§ Extrait du texte:
═══

Vivement l'arrivée de la 5G fausse monnaie ?

Sans le nommer, certains opérateurs semblent mettre en garde contre une opération communication de Free mobile dans les prochains mois sur la 5G.

A raison... et à tort, selon moi.

Petit rappel historique

Remontons un peu dans le temps. Le vocable "fausse monnaie" a été lancé par Xavier Niel il y a quelques années, au début du déploiement de la 4G en France. Il consistait à accuser ses concurrents (et en particulier SFR, qui avait mis le paqu€t sur sa licence 4G et voulait "faire du chiffre", c'est à dire couvrir le plus rapidement possible en s'appuyant majoritairement sur sa fréquence en or à 800MHz) de mettre à disposition une "sous-4G", offrant peu de débits.

Il est vrai qu'ayant fait l'impasse sur cette bande de fréquences en or, et ne disposant pas encore de la bande 1800, la couverture des relais Free 4G était bien réduite, mais que quand elle était disponible, les débits étaient bien meilleurs qu'en 800 (cellules beaucoup plus petites, largeur de bande de 20MHz au lieu de 10MHz).

Alors, de la fausse monnaie sur la 5G ? Et pourquoi pas de la "double fausse monnaie" ?

État des lieux sur la 5G

Avant l'attribution des fréquences dans la bande des 3,5GHz, la situation se présente comme suit :

  • la bande initialement désignée pour le support de la 5G est la celle des 700MHz.  Comme toute fréquence basse, elle permet de couvrir large, mais avec des débits limités. La neutralité des fréquences permet bien entendu de l'utiliser dès à présent pour la 4G (Free ne s'en prive pas puisqu'il n'a pas d'autre fréquence en or)... puis de la partager entre 4 et 5G, plus ou moins dynamiquement.

═══

§ Données fournies:
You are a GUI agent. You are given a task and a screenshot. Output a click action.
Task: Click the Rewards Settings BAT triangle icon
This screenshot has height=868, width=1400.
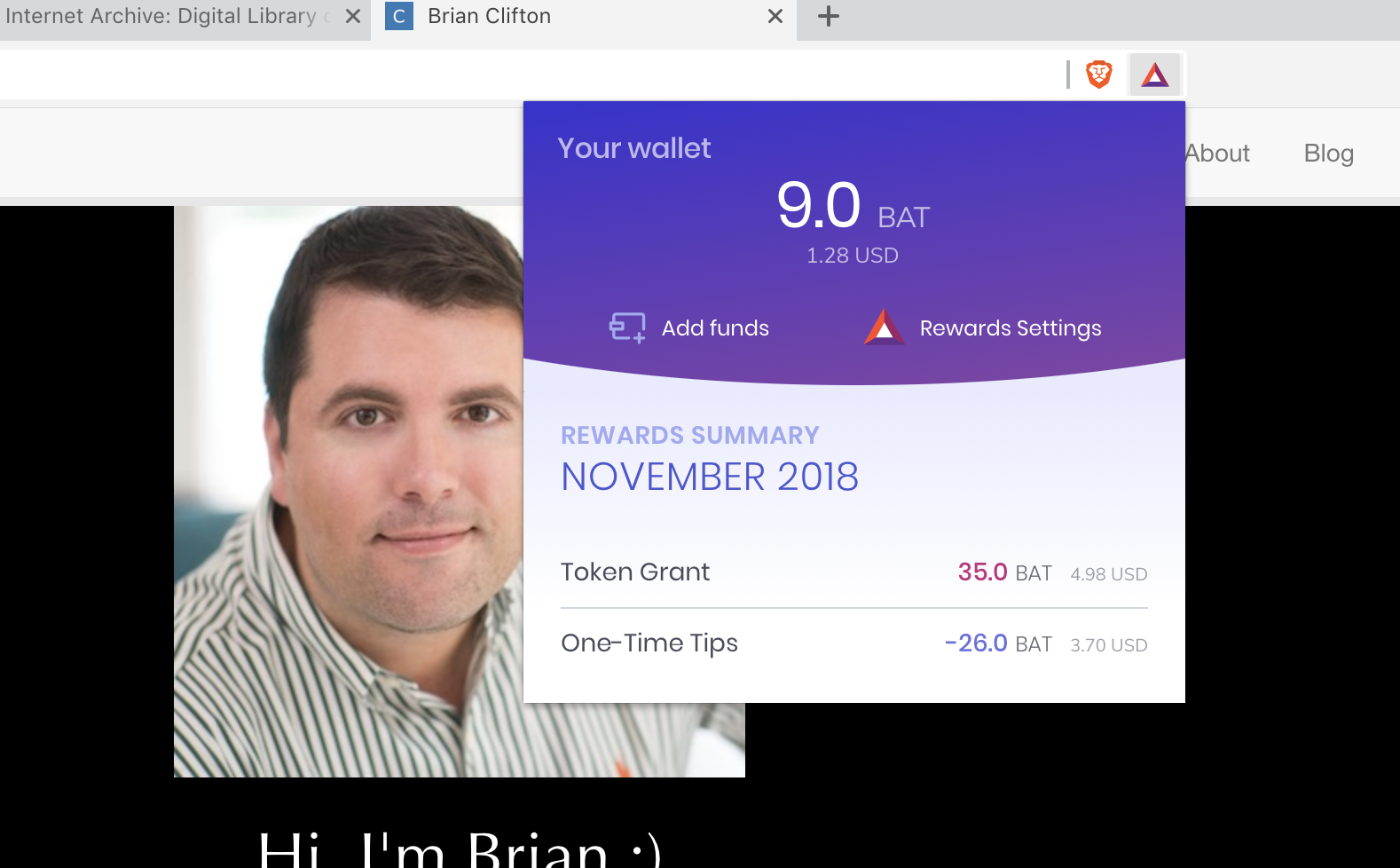click(x=884, y=327)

═══

§ Consignes:
A - Pour chaque affirmation, indiquez si elle concorde avec l'extrait, par oui ou par non, et citez textuellement les mots qui tranchent : (i) Xavier Niel a lancé l'expression « fausse monnaie » au début du déploiement de la 4G en France ; (ii) Free possédait déjà la bande 1800 à ses débuts en 4G ; (iii) la bande des 700MHz offre des débits élevés.
B - D'après l'extrait, quelle largeur de bande avaient les relais Free 4G, par rapport à la bande 800 ?
C - Veuillez recopier mot pour mot le passage de l'extrait qui commence aux mots « Vivement l'arrivée de » et s'arrête après « peu de débits. ».
Les lignes n'ont aucun lien avec l'extrait.

§ Réponses attendues:
A -
(i) Oui : « Le vocable "fausse monnaie" a été lancé par Xavier Niel il y a quelques années, au début du déploiement de la 4G en France ».
(ii) Non : « ne disposant pas encore de la bande 1800 ».
(iii) Non : « elle permet de couvrir large, mais avec des débits limités ».

B - 20MHz au lieu de 10MHz.

C -
Vivement l'arrivée de la 5G fausse monnaie ?

Sans le nommer, certains opérateurs semblent mettre en garde contre une opération communication de Free mobile dans les prochains mois sur la 5G.

A raison... et à tort, selon moi.

Petit rappel historique

Remontons un peu dans le temps. Le vocable "fausse monnaie" a été lancé par Xavier Niel il y a quelques années, au début du déploiement de la 4G en France. Il consistait à accuser ses concurrents (et en particulier SFR, qui avait mis le paqu€t sur sa licence 4G et voulait "faire du chiffre", c'est à dire couvrir le plus rapidement possible en s'appuyant majoritairement sur sa fréquence en or à 800MHz) de mettre à disposition une "sous-4G", offrant peu de débits.